Discipline: Ecology Environmental and Earth Sciences
Elangeni Yabba - University of the Virgin Islands
Co-Author(s): Marilyn Brandt, University of the Virgin Islands, St. Thomas, VI
Coral reefs are in global decline and deteriorating at alarming rates, with coral diseases increasing both in prevalence and in space. Many studies have been done regarding how diseases spread between coral. The question that we are trying to answer is how coral disease dispersion is affected by currents, salinity, and temperature. We hypothesize that, not only is dispersion controlled by the currents, salinity, and the temperature, but it is controlled through a direct relationship between the diffusion/mortality constant (the rate at which the disease spreads) and the temperature and salinity of the water.
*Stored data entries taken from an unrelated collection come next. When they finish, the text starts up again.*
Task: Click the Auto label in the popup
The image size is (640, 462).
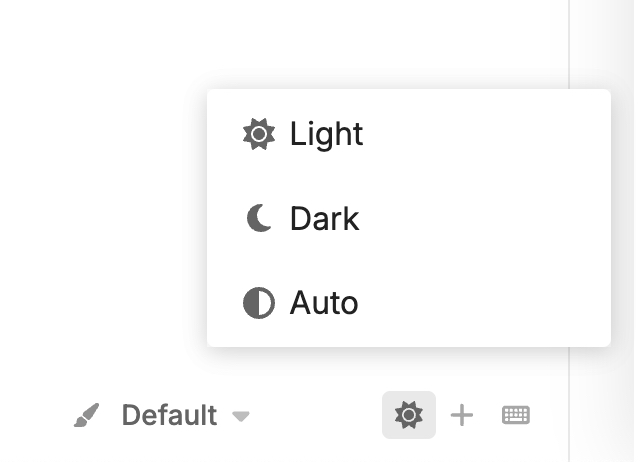Action: click(324, 303)
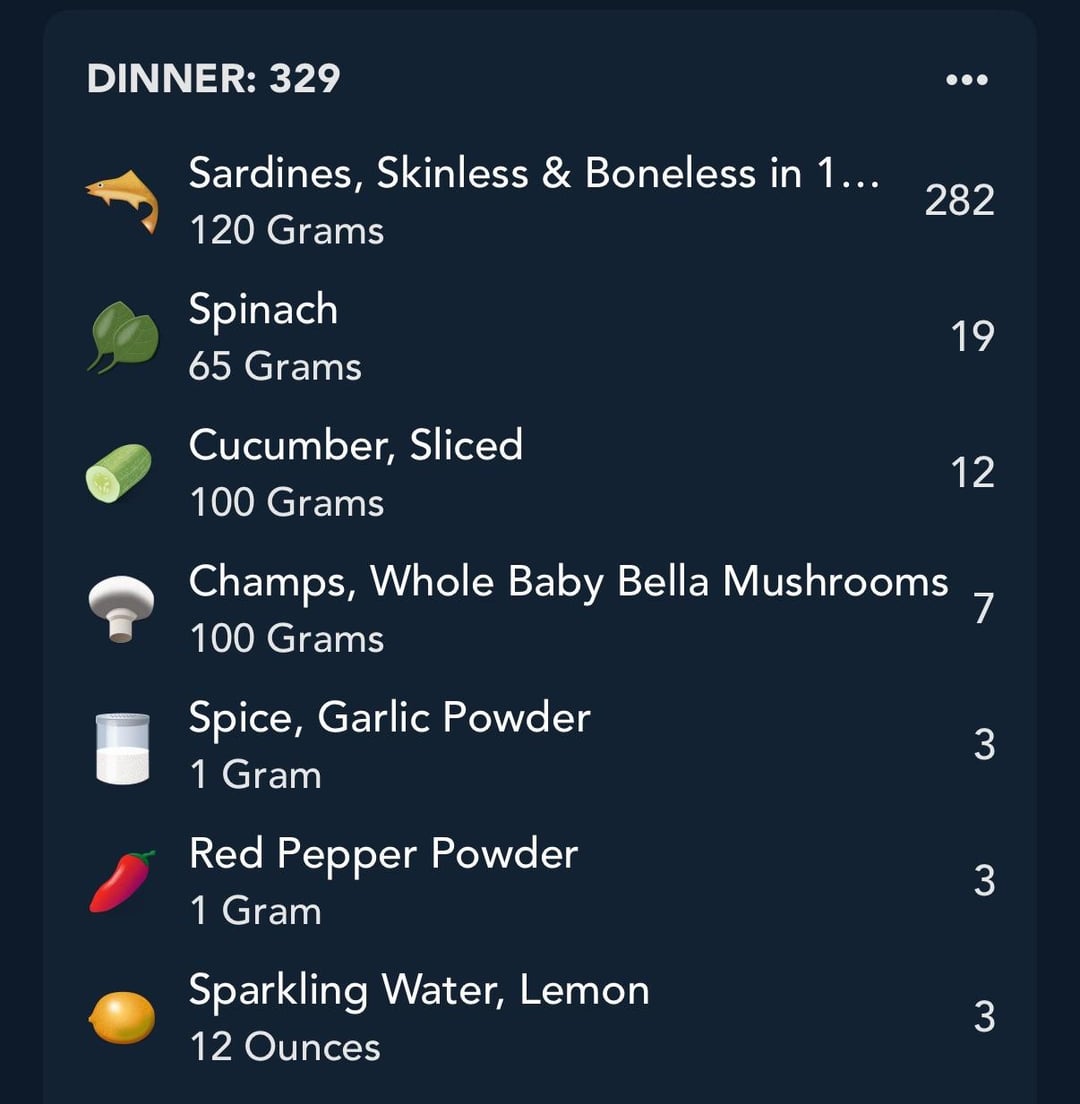Screen dimensions: 1080x1104
Task: Open the Sardines, Skinless & Boneless entry
Action: 540,201
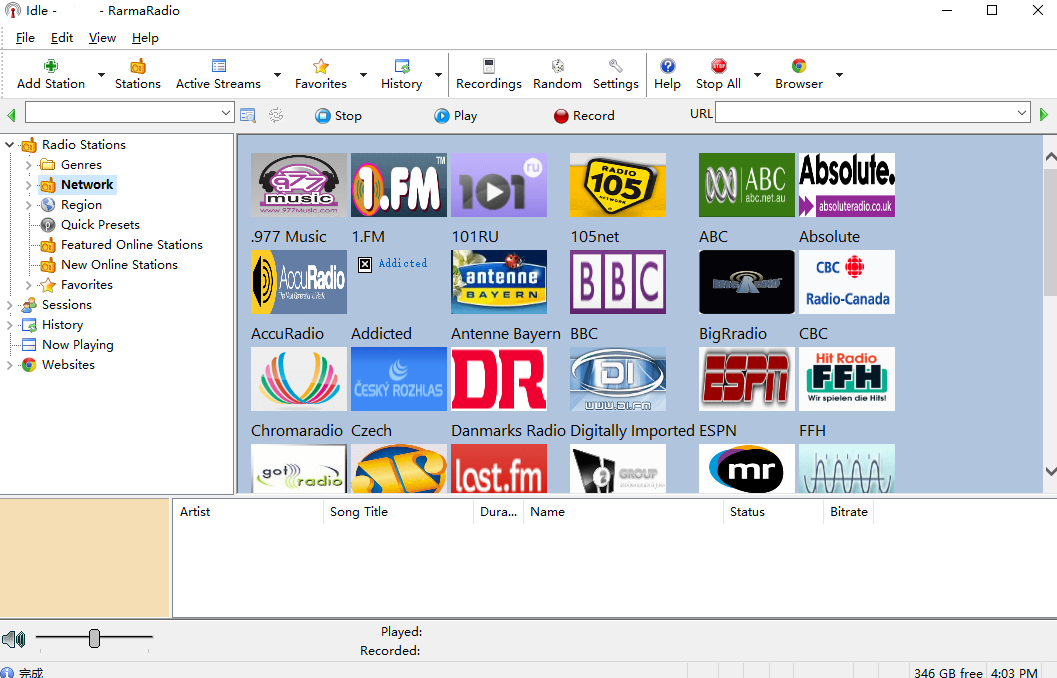Open the File menu
This screenshot has width=1057, height=678.
point(25,38)
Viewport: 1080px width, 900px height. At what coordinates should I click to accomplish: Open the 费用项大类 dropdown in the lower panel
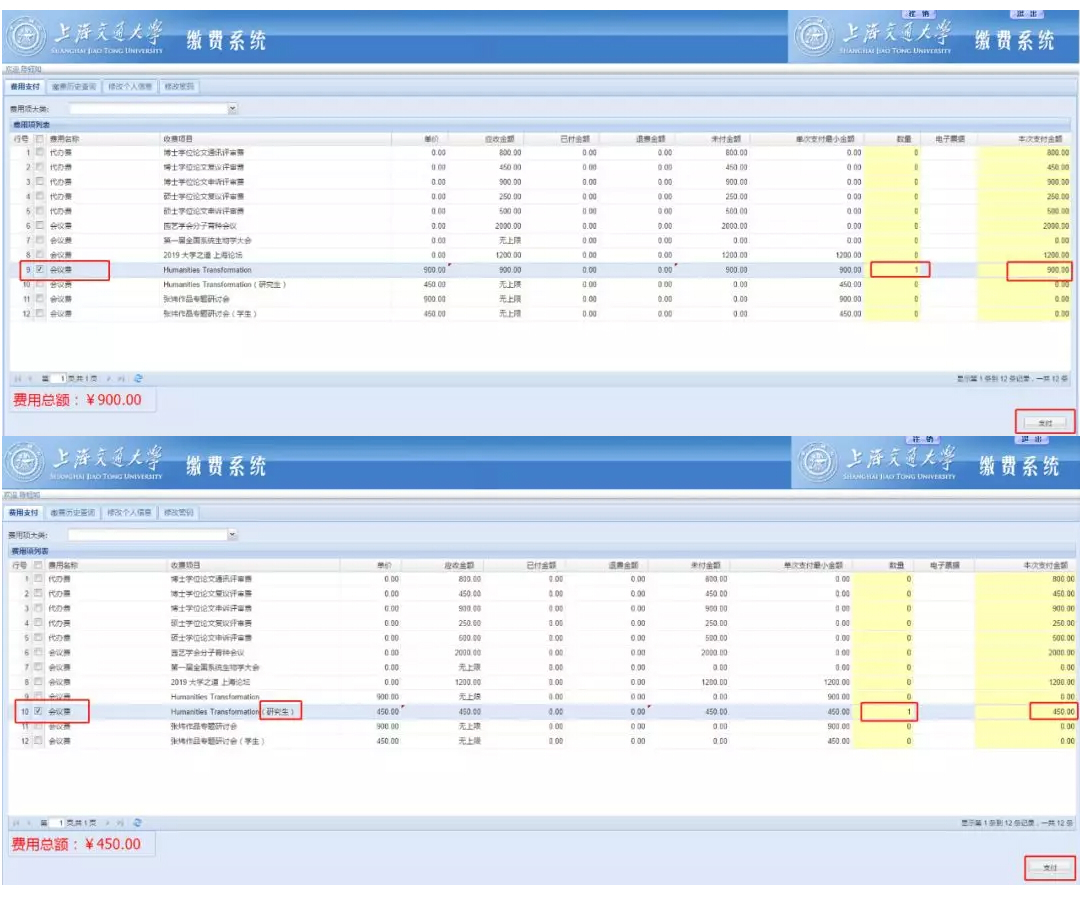233,535
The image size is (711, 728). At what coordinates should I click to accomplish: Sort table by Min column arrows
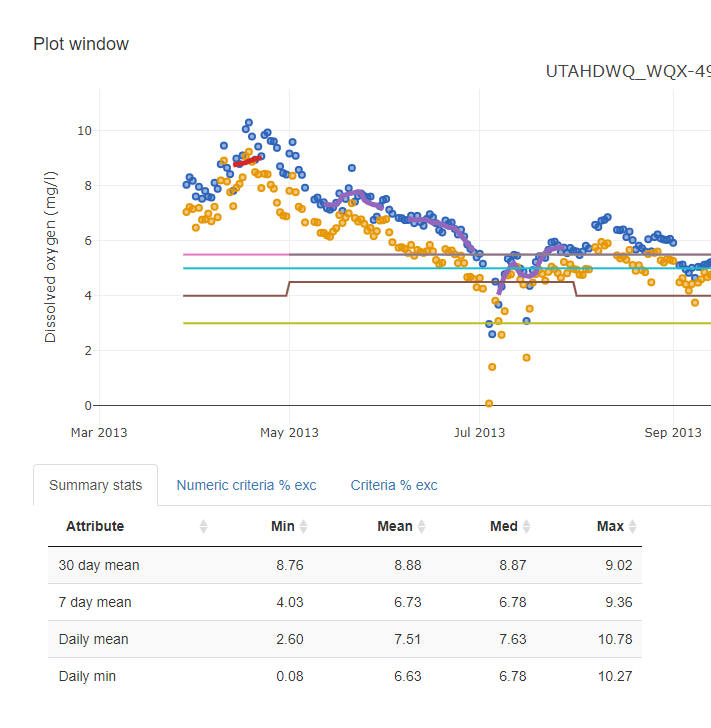(x=304, y=527)
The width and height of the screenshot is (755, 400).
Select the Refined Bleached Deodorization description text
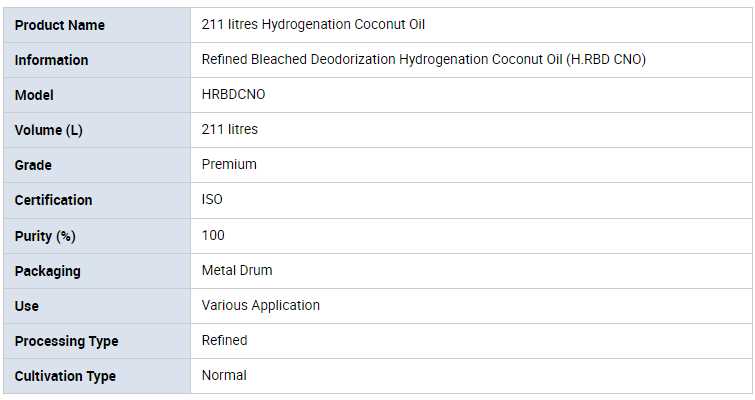point(423,59)
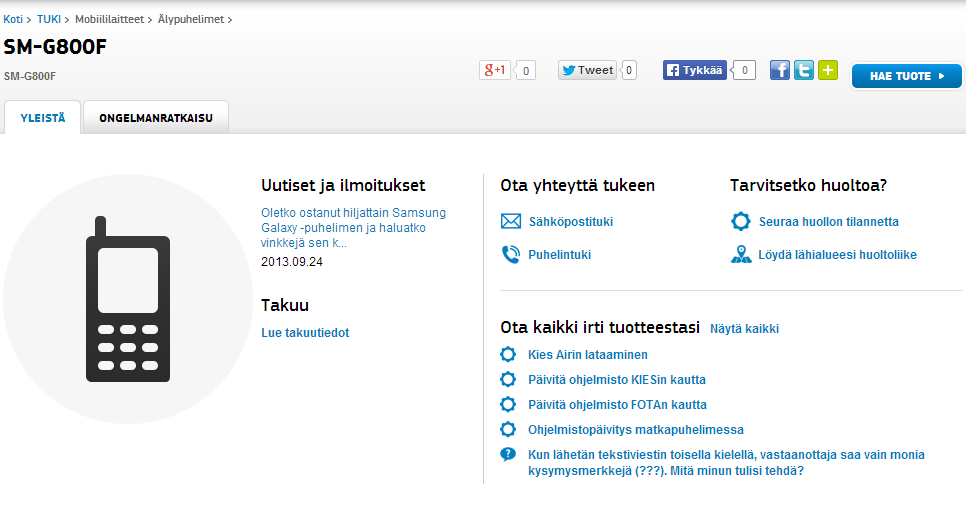This screenshot has width=966, height=524.
Task: Switch to the Ongelmanratkaisu tab
Action: point(156,118)
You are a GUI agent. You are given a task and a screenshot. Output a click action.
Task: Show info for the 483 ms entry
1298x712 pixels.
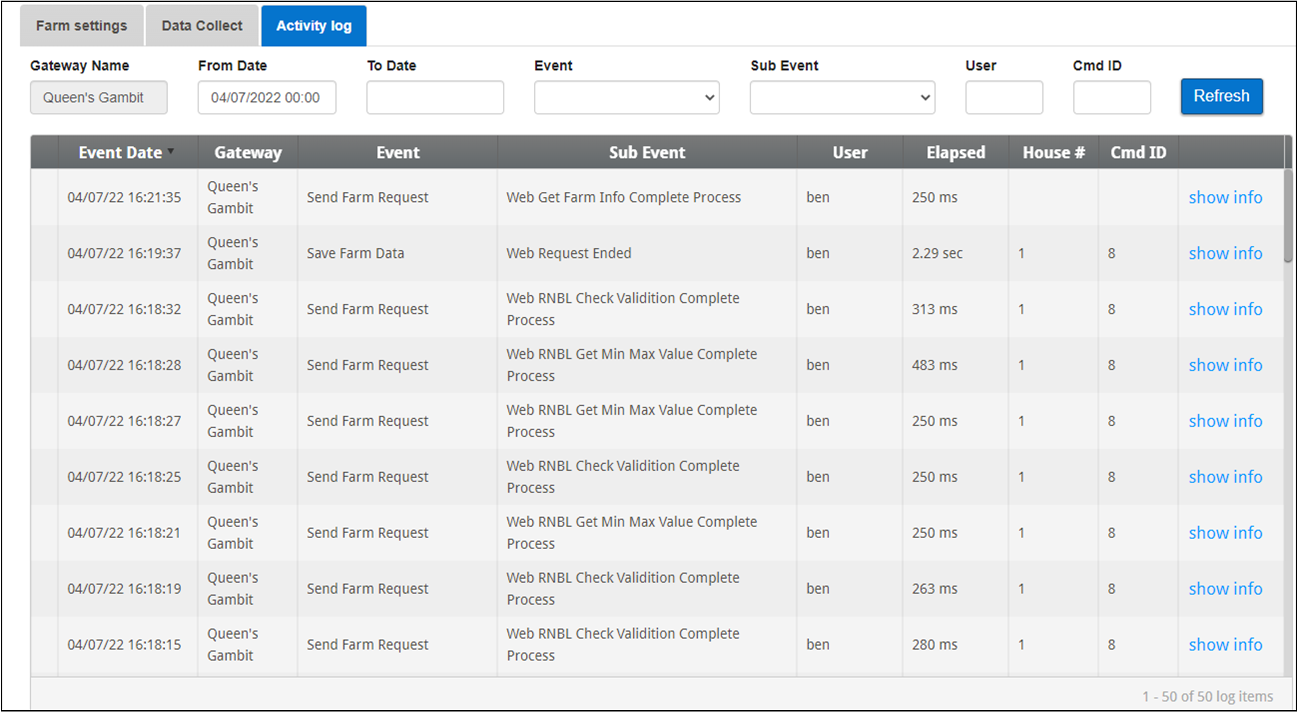(1225, 366)
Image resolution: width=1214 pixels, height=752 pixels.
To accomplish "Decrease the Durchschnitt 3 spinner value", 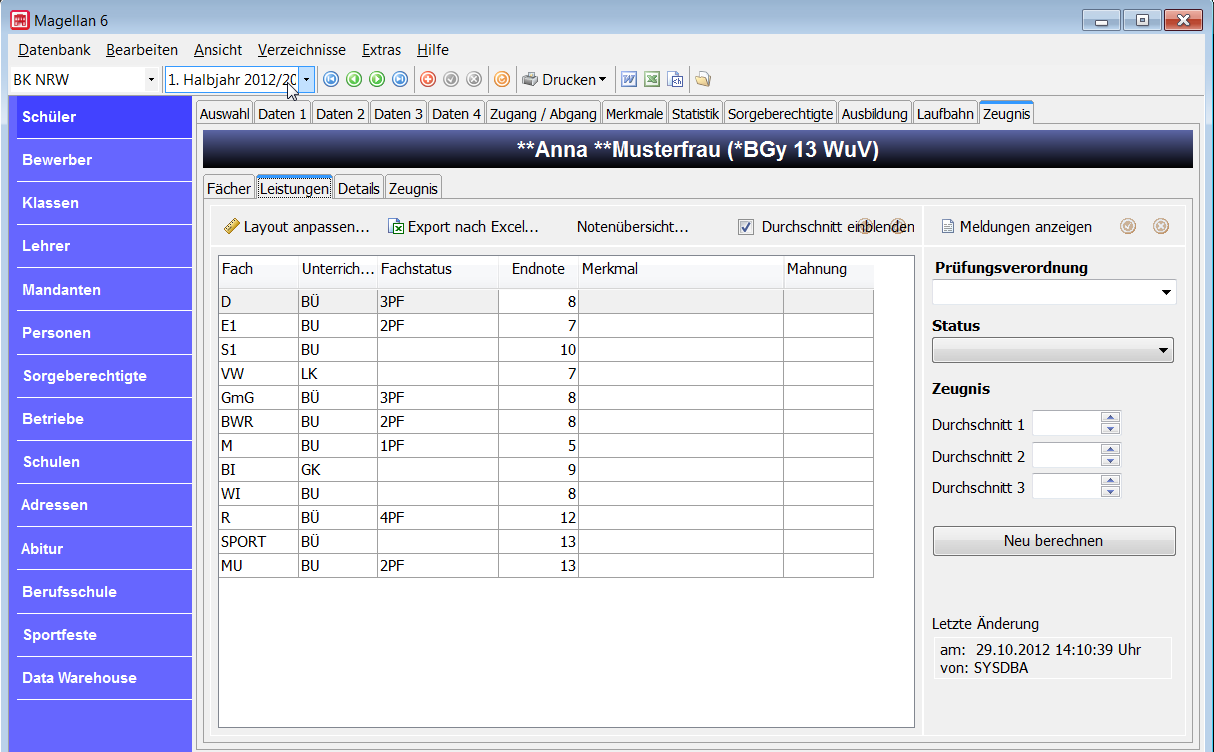I will [1109, 491].

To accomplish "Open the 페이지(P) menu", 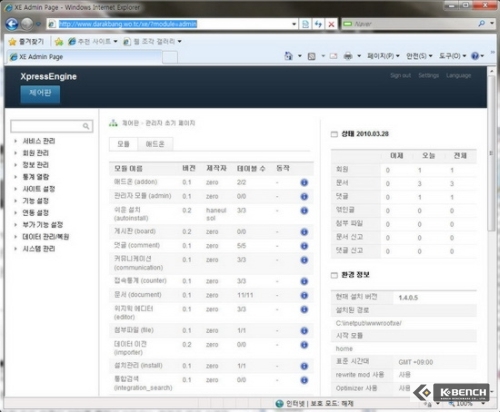I will (383, 56).

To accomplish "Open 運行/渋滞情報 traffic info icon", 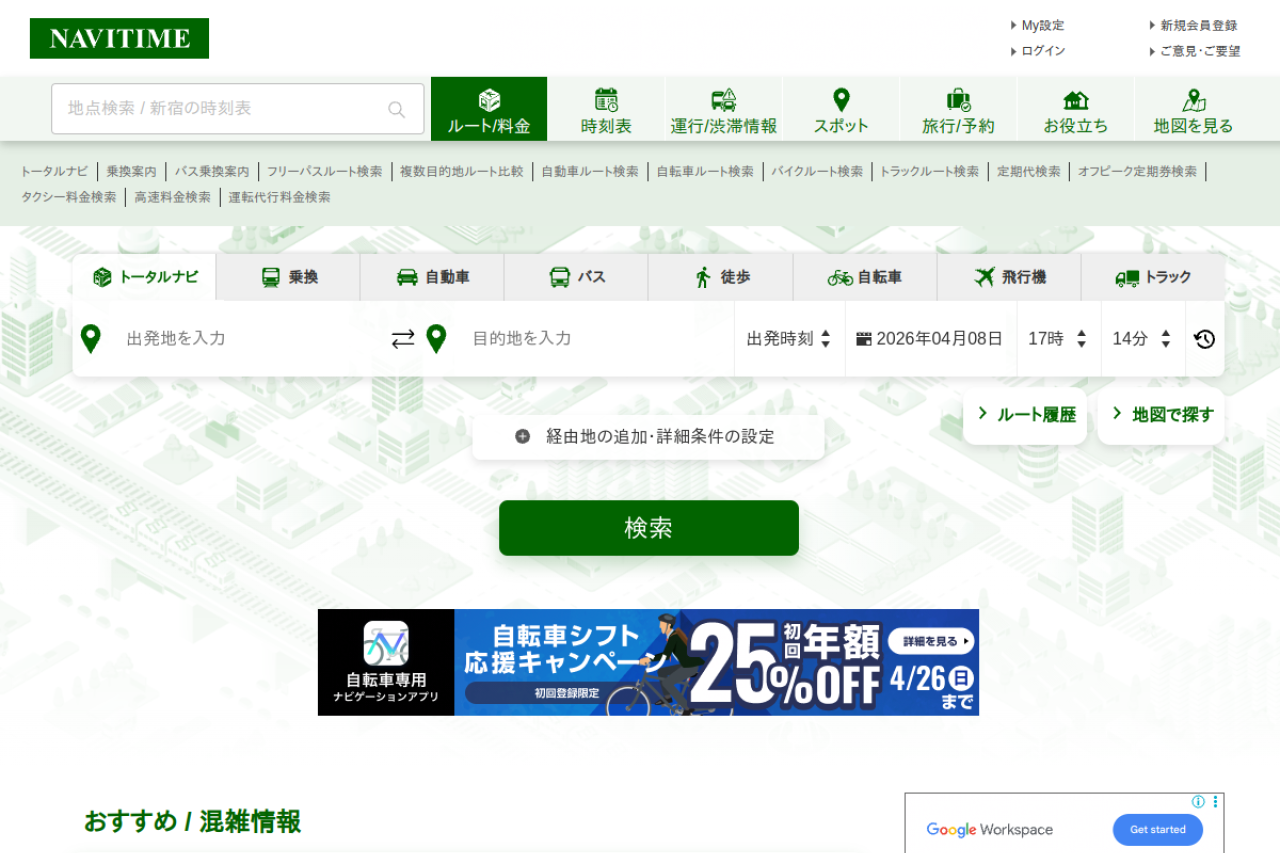I will click(x=723, y=100).
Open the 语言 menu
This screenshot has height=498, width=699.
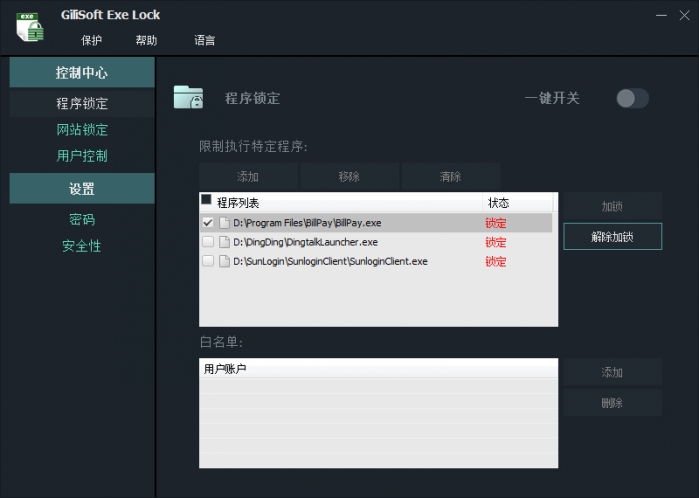click(x=205, y=41)
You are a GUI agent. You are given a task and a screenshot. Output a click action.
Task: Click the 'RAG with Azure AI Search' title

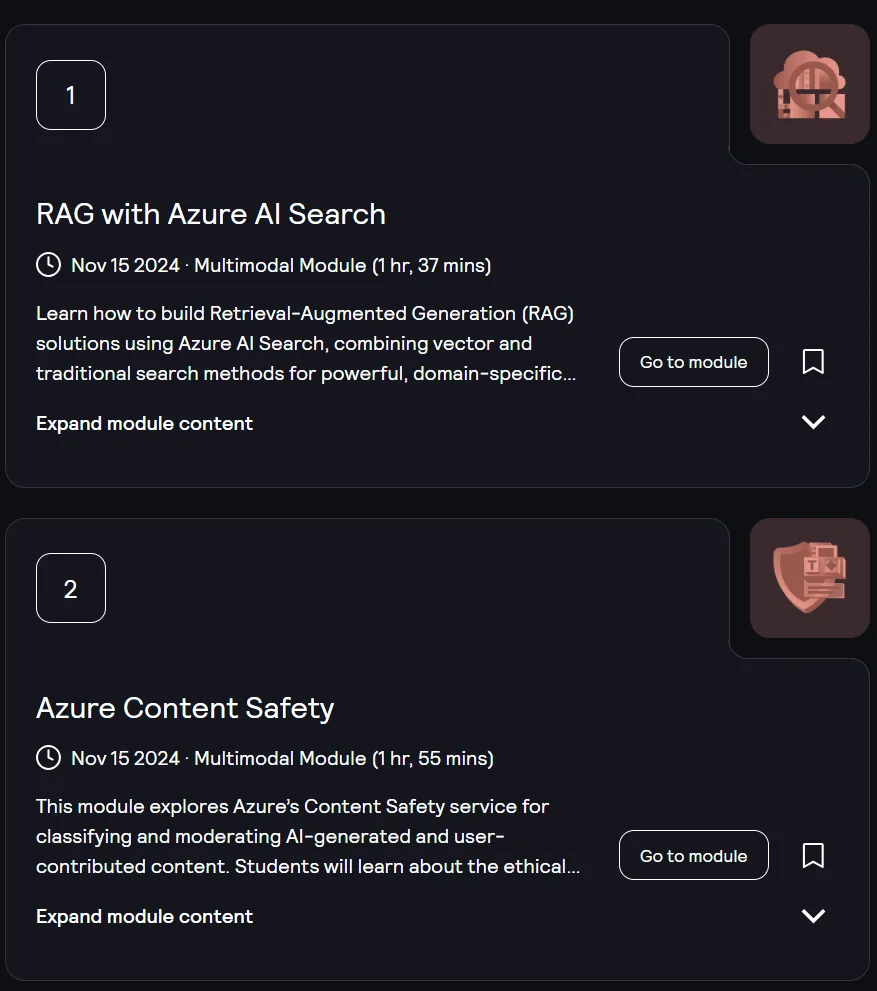click(211, 214)
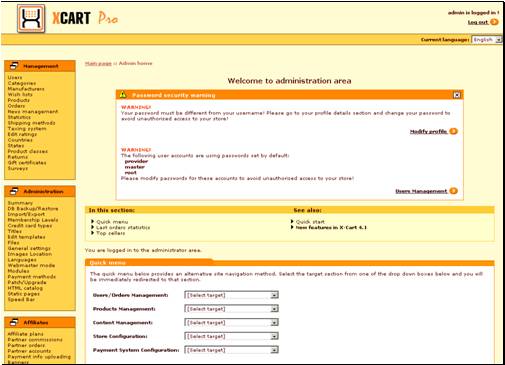This screenshot has height=365, width=505.
Task: Open the Users/Orders Management target dropdown
Action: click(x=232, y=295)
In order to do this, we are utilizing data from NOAA and the University of the Virgin Islands Center for Marine and Environmental Studies that includes information on salinity, currents, temperature, latitude, and longitude. Our approach captures the dynamics of coral disease both in space and time, and accounts for the highly seasonal nature of the annual outbreaks. We applied a combination of spatiotemporal statistics to study the disease progression by creating a connectivity graph between the various coral sites. The results have implications for designing management policies appropriate for coral reef conservation. Future work of this study consists of assessing the stability of the different numerical methods and strengthening our model.
Funder Acknowledgement(s): This research was funded by the University of the Virgin Islands HBCU-UP and MARC Programs.
Faculty Advisor: Robert Stolz, firstname.lastname@example.org
Role: First, through various numerical methods, I found the diffusion/mortality constant. I then used that constant to test and evaluate my hypothesis. After obtaining my data, I proceeded to construct a connectivity graph to display the affect of currents, temperature, salinity, and season on the spread of coral disease.